Tnews.id – Direktorat Tindak Pidana Narkoba (Dittipidnarkoba) Bareskrim Polri ikut melakukan pengawasan dan pendampingan dalam penanganan perkara narkoba yang menyeret Kasat Resnarkoba Polres Kutai Kartanegara, AKP Yohanes Bonar Adiguna (YBA).
Kasus tersebut saat ini masih ditangani oleh Direktorat Reserse Narkoba Polda Kalimantan Timur.
Direktur Tindak Pidana Narkoba Bareskrim Polri, Brigjen Pol Eko Hadi Santoso, mengatakan pihaknya melakukan pemantauan intensif terhadap proses penyidikan guna memastikan pengembangan kasus berjalan optimal.
Polda Kaltim Lakukan Pemeriksaan Intensif terhadap AKP YBA
Bareskrim Fokus pada Pengembangan Jaringan Narkoba
Menurut Brigjen Eko, keterlibatan Dittipidnarkoba Bareskrim Polri bertujuan untuk mendukung pengungkapan jaringan narkoba yang lebih luas.
Penyidik disebut tidak hanya fokus pada tersangka utama, tetapi juga menelusuri kemungkinan adanya pihak lain yang terkait dalam jaringan peredaran sabu di Kalimantan Timur.

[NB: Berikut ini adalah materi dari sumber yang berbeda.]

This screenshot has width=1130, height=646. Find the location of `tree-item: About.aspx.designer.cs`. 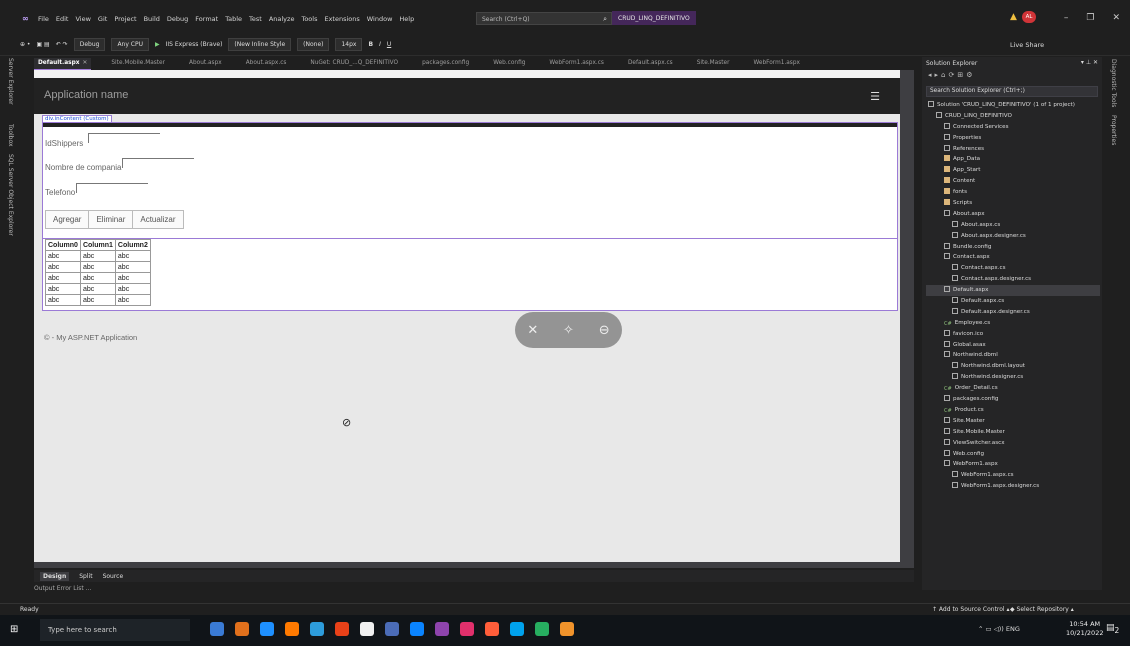

tree-item: About.aspx.designer.cs is located at coordinates (1013, 236).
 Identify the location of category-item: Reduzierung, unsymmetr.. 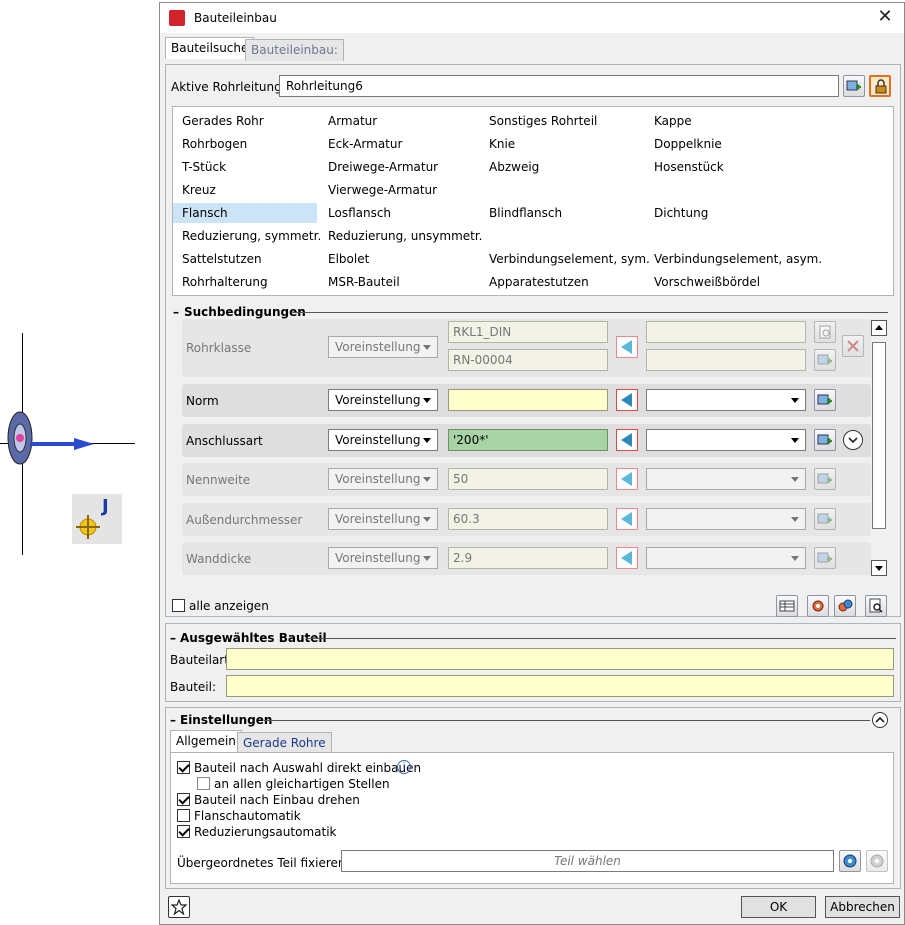
(401, 236).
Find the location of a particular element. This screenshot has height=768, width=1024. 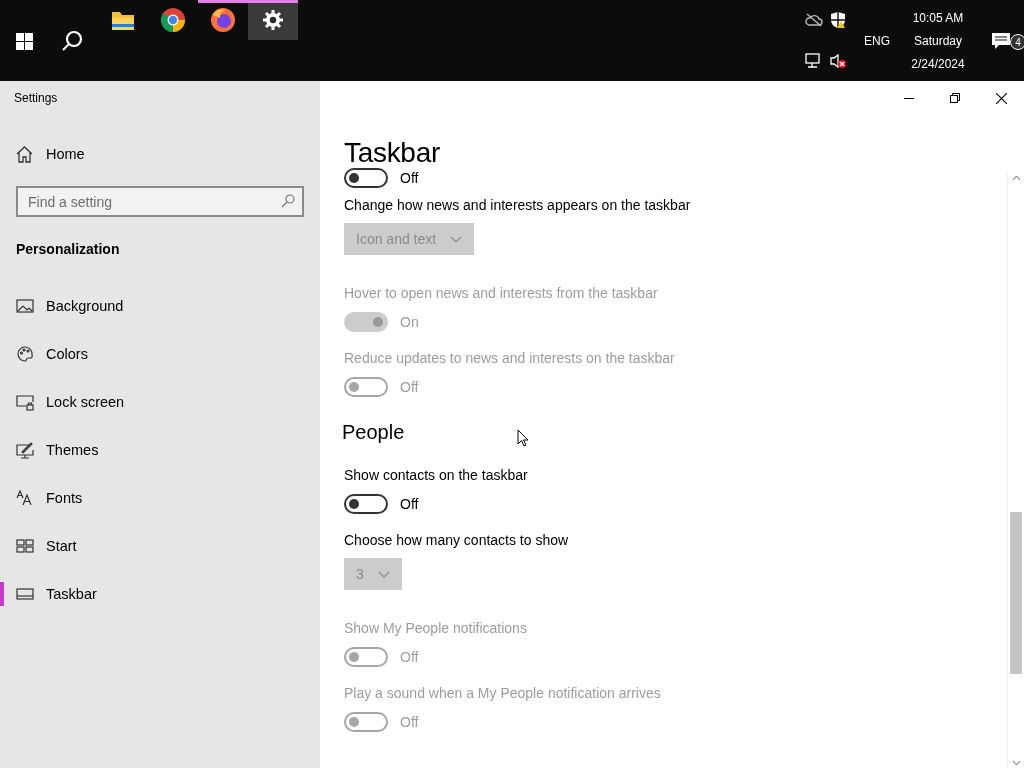

scroll-down-icon is located at coordinates (1016, 763).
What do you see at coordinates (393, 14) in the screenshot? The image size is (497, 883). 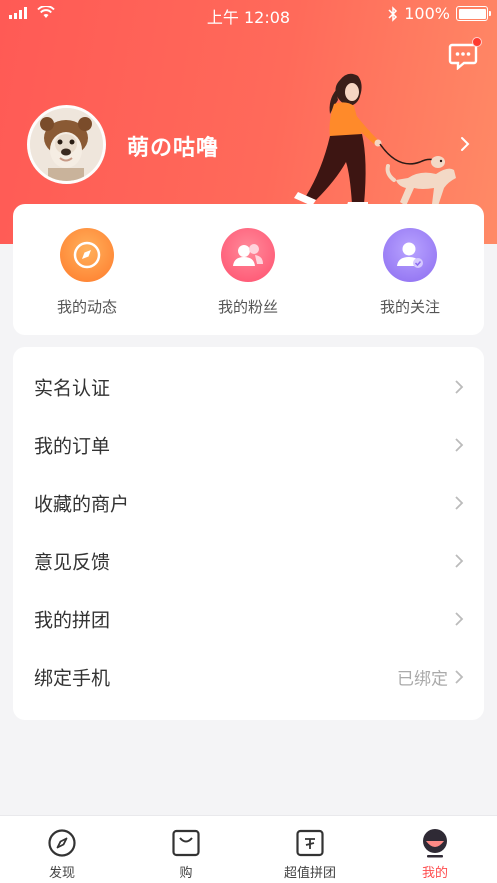 I see `bluetooth-icon` at bounding box center [393, 14].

AKP Yohanes Bonar Adiguna diketahui telah diamankan oleh Polda Kalimantan Timur sejak awal Mei 2026. Saat ini, yang bersangkutan masih menjalani pemeriksaan mendalam terkait dugaan keterlibatan dalam kasus narkotika.
Kasus Narkoba di Kaltim Seret Sejumlah Anggota Polisi
Nama Kasat Narkoba Polres Kutai Barat Juga Disorot
Kasus yang menjerat AKP YBA muncul bersamaan dengan pengusutan jaringan narkoba di wilayah Kalimantan Timur. Dalam pengembangan perkara tersebut, Bareskrim Polri juga mendalami dugaan keterlibatan Kasatresnarkoba Polres Kutai Barat, AKP Deky Jonathan Sasiang.
Penyidik saat ini terus menelusuri aliran dana serta hubungan antara para tersangka dengan jaringan pengedar narkoba yang beroperasi lintas wilayah.
Empat Tersangka Ditangkap dalam Pengembangan Kasus Sabu
Berawal dari Penangkapan Bandar Bernama Ishak
Dalam pengembangan kasus ini, Dittipidnarkoba Bareskrim Polri telah menetapkan empat orang sebagai tersangka. Mereka masing-masing berinisial MV, MCK, NR alias M, dan JMH alias B.
Penetapan tersangka dilakukan setelah pengembangan dari penangkapan bandar narkoba bernama Ishak yang sebelumnya diamankan Polsek Melak, Kutai Barat, terkait peredaran sabu.
Polisi Telusuri Dugaan Aliran Dana ke Aparat
Brigjen Eko menjelaskan bahwa penangkapan dua buronan, yakni NR alias M dan JMH alias B, merupakan bagian dari pengembangan perkara tersebut. Penyidik juga mendalami dugaan aliran dana kepada oknum aparat kepolisian.
Menurutnya, investigasi tidak hanya menyasar pelaku lapangan, tetapi juga pihak-pihak yang diduga membantu distribusi narkotika maupun menerima keuntungan dari bisnis haram tersebut.
Bareskrim Pastikan Pengusutan Dilakukan Secara Menyeluruh
Bareskrim Polri menegaskan akan terus mengawal proses penyidikan hingga seluruh jaringan yang terlibat dapat diungkap. Penanganan kasus ini menjadi perhatian serius karena melibatkan aparat penegak hukum dalam dugaan peredaran narkoba di Kalimantan Timur.